**DIRECTIONS**
Beginning at the top of the data below, write out every line exactly until you reach the line with "507.727.7777 (55, 2437)", and include that line.

**EXERCISE MATERIALS**
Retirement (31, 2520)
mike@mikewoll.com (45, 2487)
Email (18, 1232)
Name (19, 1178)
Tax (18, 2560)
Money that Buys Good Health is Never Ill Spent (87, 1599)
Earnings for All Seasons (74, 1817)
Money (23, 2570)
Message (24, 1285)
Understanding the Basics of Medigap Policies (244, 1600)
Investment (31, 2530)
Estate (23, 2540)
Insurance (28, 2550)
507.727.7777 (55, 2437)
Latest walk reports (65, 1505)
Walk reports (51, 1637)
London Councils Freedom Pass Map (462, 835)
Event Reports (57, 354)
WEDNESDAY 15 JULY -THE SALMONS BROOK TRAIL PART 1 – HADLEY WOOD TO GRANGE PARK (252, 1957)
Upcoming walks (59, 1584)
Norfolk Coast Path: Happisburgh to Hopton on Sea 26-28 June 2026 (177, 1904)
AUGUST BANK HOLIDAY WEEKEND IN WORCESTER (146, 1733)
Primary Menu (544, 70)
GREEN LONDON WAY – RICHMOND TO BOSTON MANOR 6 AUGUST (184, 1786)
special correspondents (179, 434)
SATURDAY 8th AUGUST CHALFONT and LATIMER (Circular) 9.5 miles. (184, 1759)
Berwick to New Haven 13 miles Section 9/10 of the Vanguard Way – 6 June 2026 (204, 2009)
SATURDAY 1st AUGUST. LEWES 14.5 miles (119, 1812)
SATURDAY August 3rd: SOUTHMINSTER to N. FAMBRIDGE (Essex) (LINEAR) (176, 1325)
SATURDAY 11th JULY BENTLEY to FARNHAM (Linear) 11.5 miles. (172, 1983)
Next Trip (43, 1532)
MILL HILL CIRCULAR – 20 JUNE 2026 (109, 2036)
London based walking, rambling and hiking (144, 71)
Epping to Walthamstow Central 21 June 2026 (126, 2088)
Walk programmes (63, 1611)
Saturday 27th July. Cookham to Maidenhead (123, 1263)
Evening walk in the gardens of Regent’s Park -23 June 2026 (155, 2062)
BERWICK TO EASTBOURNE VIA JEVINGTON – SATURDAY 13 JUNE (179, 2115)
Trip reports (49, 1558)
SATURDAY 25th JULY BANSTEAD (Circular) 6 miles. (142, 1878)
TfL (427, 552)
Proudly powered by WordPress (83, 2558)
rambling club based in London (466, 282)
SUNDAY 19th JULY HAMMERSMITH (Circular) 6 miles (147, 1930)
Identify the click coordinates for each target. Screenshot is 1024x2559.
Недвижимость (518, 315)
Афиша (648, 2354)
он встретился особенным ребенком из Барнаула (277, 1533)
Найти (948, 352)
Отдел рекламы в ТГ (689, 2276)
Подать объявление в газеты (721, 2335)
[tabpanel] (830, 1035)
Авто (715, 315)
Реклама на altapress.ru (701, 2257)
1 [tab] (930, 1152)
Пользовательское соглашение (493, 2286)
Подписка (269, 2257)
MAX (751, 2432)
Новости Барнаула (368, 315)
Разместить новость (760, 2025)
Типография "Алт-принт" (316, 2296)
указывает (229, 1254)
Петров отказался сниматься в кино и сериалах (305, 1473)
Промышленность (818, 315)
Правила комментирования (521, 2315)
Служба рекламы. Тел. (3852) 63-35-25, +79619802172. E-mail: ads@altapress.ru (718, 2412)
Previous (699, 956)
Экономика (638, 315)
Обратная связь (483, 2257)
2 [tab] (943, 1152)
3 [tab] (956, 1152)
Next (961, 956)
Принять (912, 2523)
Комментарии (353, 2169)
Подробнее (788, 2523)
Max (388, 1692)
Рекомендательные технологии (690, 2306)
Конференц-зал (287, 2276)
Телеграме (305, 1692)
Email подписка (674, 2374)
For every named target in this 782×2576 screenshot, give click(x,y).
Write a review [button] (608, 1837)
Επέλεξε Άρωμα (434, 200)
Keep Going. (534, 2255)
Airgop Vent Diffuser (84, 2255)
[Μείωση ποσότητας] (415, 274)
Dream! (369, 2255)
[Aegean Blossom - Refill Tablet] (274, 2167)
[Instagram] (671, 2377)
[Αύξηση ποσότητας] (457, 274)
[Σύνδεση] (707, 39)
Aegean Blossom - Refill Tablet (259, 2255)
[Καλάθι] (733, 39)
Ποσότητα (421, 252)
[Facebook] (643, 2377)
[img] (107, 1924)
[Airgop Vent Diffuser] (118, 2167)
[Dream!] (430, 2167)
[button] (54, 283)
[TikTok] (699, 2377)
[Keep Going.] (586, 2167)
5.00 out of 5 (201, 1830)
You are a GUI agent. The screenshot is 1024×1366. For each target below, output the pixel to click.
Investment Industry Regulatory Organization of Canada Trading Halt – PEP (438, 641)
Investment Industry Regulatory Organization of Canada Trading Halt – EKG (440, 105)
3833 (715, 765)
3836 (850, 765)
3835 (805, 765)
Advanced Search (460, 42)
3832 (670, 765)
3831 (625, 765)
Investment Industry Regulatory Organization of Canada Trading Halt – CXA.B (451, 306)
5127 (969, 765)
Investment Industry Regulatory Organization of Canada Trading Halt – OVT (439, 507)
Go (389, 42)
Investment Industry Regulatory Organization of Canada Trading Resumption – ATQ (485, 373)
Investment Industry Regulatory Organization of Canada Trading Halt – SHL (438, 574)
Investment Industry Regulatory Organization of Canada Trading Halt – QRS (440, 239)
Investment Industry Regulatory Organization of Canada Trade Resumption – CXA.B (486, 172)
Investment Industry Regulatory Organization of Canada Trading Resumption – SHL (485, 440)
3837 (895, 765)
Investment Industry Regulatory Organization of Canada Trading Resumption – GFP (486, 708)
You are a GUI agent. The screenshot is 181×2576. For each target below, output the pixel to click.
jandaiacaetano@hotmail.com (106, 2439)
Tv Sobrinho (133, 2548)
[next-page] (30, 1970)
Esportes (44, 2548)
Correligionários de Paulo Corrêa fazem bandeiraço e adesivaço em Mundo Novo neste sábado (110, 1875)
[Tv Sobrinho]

**ANSWER SECTION**
Retirement (31, 2520)
mike@mikewoll.com (45, 2487)
Email (18, 1232)
Name (19, 1178)
Tax (18, 2560)
Money that Buys Good Health is Never Ill Spent (87, 1599)
Earnings for All Seasons (74, 1817)
Money (23, 2570)
Message (24, 1285)
Understanding the Basics of Medigap Policies (244, 1600)
Investment (31, 2530)
Estate (23, 2540)
Insurance (28, 2550)
507.727.7777 (55, 2437)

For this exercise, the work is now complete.